Google patches Chrome V8 exploit, 73 other flaws

Google released Chrome 149.0.7827.102/.103 to fix 74 security vulnerabilities, including an actively exploited out‑of‑bounds read/write flaw in the V8 JavaScript engine tracked as CVE‑2026‑11645. The stable channel updates are available now for Windows and macOS as 149.0.7827.102/.103 and for Linux as 149.0.7827.102, with a staged rollout over the coming weeks.

Google’s security bulletin describes CVE‑2026‑11645 as an out‑of‑bounds read and write in V8 that can be triggered by specially crafted HTML. The flaw can allow a remote attacker to place data in memory and cause the browser to execute that code inside the browser’s sandbox. Google notes exploit activity has been observed in the wild and that the issue affects Chrome versions prior to 149.0.7827.103.

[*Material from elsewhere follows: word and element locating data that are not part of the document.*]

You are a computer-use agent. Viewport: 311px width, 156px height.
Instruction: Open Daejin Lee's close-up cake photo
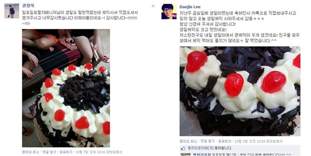[x=240, y=91]
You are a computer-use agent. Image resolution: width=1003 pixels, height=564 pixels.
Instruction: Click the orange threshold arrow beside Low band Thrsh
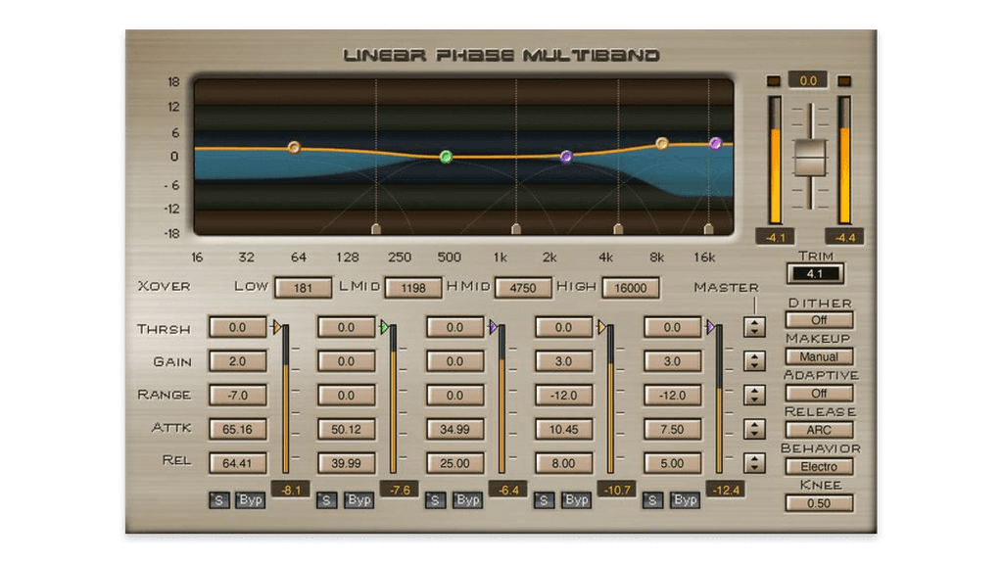click(x=275, y=326)
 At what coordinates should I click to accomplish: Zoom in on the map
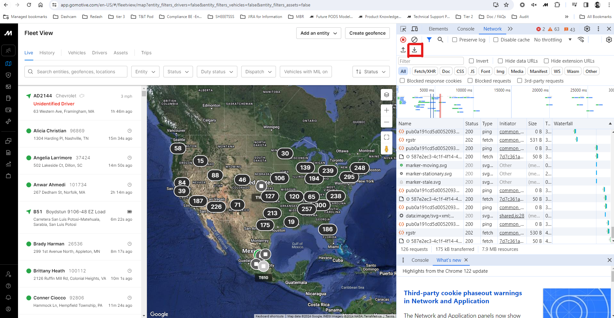pyautogui.click(x=387, y=110)
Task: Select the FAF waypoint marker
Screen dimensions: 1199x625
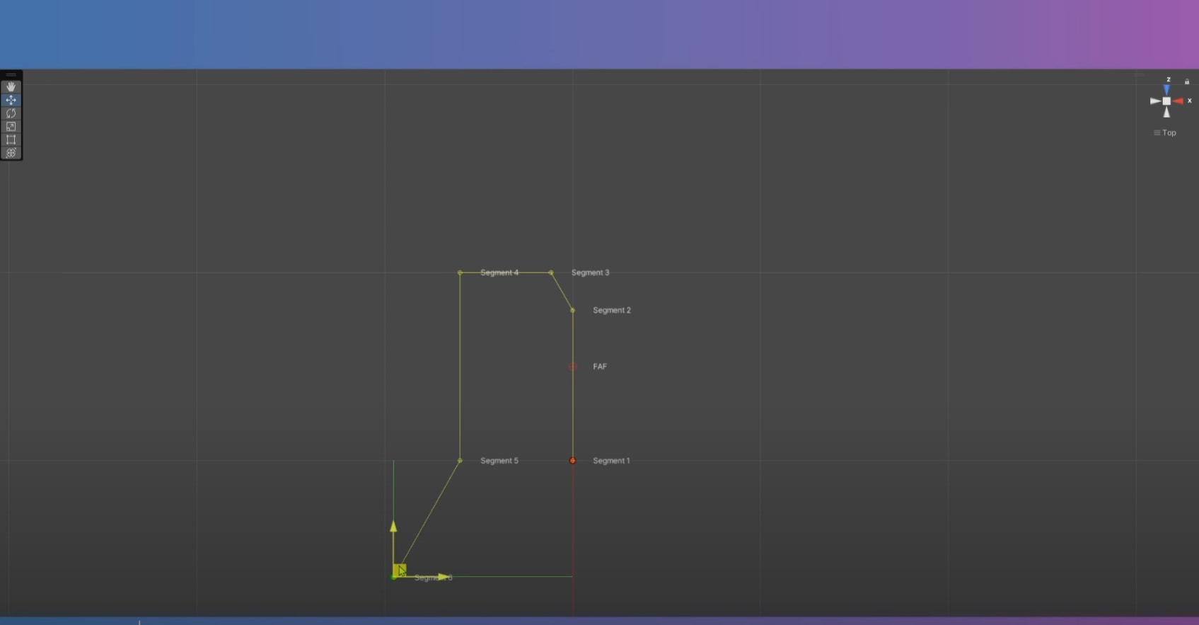Action: point(573,367)
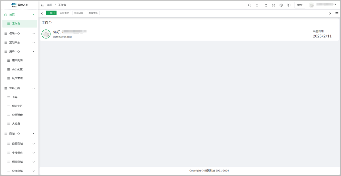Click the refresh page icon
Image resolution: width=341 pixels, height=176 pixels.
pyautogui.click(x=266, y=5)
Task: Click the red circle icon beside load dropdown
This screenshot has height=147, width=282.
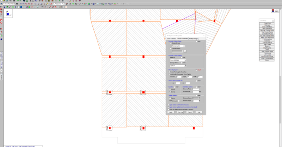Action: (66, 4)
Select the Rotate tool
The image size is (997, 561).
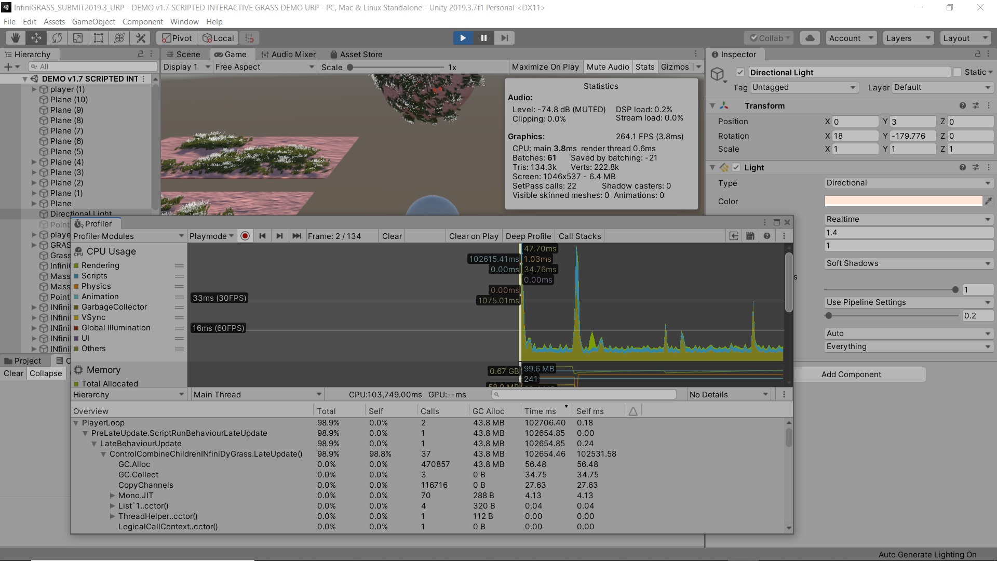tap(57, 38)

V8 is the component that runs JavaScript in Chrome and other Chromium‑based browsers, so a flaw in V8 can affect multiple browsers that share the engine. Google characterizes the impact as arbitrary code execution inside the sandbox, meaning any code run by a successful exploit is confined to the browser environment rather than executing directly on the host operating system.

The update fixes a total of 74 vulnerabilities with varying severity levels. The release also adds a user feature to sign PDF forms without installing a browser extension. The changes are included in the stable channel builds that are rolling out now for Windows, macOS and Linux users.

Users who want the patch immediately can update Chrome manually. Open the browser menu, go to Settings then About Chrome; the browser will check for updates, download available fixes and require a restart to complete installation. Automatic updates will apply the patch for most users, but devices that run continuously or have extensions that block updates may not receive the fix until restarted.

System administrators and security teams should prioritize the update because Google observed exploitation in the wild. Operators managing device fleets should ensure update policies permit the new stable build, test the deployment as needed and schedule restarts so automatic updates can finish. Regularly restarting browsers and systems helps ensure updates are applied and protections take effect.

Chrome and V8 have been frequent sources of security updates. Applying this release reduces exposure to the known active exploit and the risk that attackers could chain this flaw with others to escape the browser sandbox.